Tal y como estaba previsto, ha estado al frente de la celebración. Desde la bendición de las palmas a los pies del Obelisco –él mismo portaba la que le enviaron desde Elche– hasta el recorrido de despedida desde el papamóvil para saludar a los fieles. Solo ha cedido el servicio de oficiar en el altar al cardenal argentino Leonardo Sandri, vicedecano del colegio cardenalicio. Y no por la infección pulmonar, sino por las limitaciones obligadas por la artritis que sufre en su rodilla derecha.

Lo que sí entonó Jorge María Bergoglio a pleno pulmón fue una homilía en la que no rebajó un ápice su denuncia social, propia de estos diez años de pontificado. Así, instó a los fieles presentes en la eucaristía a cuidar a los «cristos abandonados». Enumeró uno a uno a los «pueblos enteros explotados y abandonados a su suerte» y a los «pobres que viven en los cruces de nuestras calles, con quienes no nos atrevemos a cruzar la mirada».

Descarte con guante blanco

Por supuesto, el pontífice se detuvo en los «emigrantes que ya no son rostros sino números», así como en los «presos rechazados, personas catalogadas como problemas». También incluyó, en entre estos «cristos invisibles» a aquellos que son «descartados con guante blanco» con la indiferencia. Ahí incluyó a los niños no nacidos, ancianos solos, enfermos no visitados, discapacitados ignorados, jóvenes… «Jesús abandonado nos pide que tengamos ojos y corazón para los abandonados», insistió el Papa, que reiteró que «nadie puede ser abandonado a su suerte» en tanto que «las personas rechazadas y excluidas son iconos vivos de Cristo». Para el Obispo de Roma, Dios «sigue gritando en ellos».

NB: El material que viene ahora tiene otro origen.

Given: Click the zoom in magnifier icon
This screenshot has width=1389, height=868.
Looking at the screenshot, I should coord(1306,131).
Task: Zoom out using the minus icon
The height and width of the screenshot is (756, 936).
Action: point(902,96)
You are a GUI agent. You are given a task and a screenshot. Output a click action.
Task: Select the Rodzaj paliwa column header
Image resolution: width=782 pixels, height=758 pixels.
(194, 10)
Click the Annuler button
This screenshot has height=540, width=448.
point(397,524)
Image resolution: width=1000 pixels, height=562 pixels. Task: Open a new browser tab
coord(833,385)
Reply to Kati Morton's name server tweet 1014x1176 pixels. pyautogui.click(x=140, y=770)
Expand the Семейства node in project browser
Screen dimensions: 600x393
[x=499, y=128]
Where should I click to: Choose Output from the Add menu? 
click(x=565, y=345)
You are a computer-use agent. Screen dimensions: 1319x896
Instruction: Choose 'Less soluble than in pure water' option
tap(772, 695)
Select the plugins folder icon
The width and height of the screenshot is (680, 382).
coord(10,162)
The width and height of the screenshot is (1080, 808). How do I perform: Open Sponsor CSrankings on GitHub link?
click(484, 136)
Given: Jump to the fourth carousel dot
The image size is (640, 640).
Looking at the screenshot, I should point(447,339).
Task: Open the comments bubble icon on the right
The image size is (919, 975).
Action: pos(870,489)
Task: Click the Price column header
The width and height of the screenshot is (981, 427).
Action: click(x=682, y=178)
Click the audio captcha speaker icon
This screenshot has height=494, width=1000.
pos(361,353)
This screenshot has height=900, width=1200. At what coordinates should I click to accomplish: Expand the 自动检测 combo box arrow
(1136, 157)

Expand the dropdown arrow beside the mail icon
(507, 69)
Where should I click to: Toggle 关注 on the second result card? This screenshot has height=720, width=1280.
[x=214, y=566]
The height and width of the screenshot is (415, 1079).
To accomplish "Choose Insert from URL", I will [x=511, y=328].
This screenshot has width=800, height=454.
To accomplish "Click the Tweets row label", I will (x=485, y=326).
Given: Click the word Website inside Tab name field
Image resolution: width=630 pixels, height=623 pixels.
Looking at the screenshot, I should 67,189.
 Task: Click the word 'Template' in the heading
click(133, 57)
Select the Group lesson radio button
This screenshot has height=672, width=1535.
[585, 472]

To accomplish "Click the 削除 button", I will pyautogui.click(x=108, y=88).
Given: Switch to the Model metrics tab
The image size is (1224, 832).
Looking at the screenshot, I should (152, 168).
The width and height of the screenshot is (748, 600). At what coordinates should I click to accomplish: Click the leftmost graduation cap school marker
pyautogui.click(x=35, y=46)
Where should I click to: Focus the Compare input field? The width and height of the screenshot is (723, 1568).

Como suele ser habitual en Jorge Mario Bergoglio, personalizó hasta tal punto la homilía que no dudó en improvisar unas palabras para referirse a un mendigo de los que murió recientemente «solo y abandonado» en la columnata de San Pedro, al que presentó como una encarnación del Cristo.

Caricia necesaria

A buen seguro que al pontífice que ha llegado a la Plaza De San Pedro tras superar una bronquitis no le ha costado verse reflejado en sus propias palabras, cuando expuso ante la multitud que «el sufrimiento de Jesús fue grande y cada vez que escuchamos el relato de la pasión nos conmueve». «Sufrió en el cuerpo: de las bofetadas a los golpes, de la flagelación a la corona de espinas, hasta llegar al suplicio de la cruz», relató Bergoglio, que también detalló cómo «sufrió en el alma», entre otras cosas, por la traición de Judas, las negaciones de Pedro, el fracaso de todo, el abandono de los discípulos… «También yo necesito que Jesús me acaricie», llegó a admitir. Más allá de este dolor, Francisco subrayó que «a Jesús le quedaba una certeza: la cercanía del Padre», a pesar de experimentar también el «abandono de Dios».

Echando la vista atrás, Sucesor de Pedro se remitió a la Biblia para ahondar en algunos episodios de «lejanía De Dios» y que se dan también hoy: amores fracasados, negados y traicionados; hijos rechazados y abortados; situaciones de repudio, viudez y orfandad; matrimonios agotados... Ante estas heridas, el Papa reivindicó al Crucificado como aquel que «se hizo solidario con nosotros hasta el extremo, para estar con nosotros hasta las últimas consecuencias» para que nadie se sienta «solo e insalvable», para «no dejarnos rehenes de la desolación».

Para el Papa, «el abismo de nuestra maldad se hunde en un amor más grande, de modo que toda nuestra separación se transforma en comunión».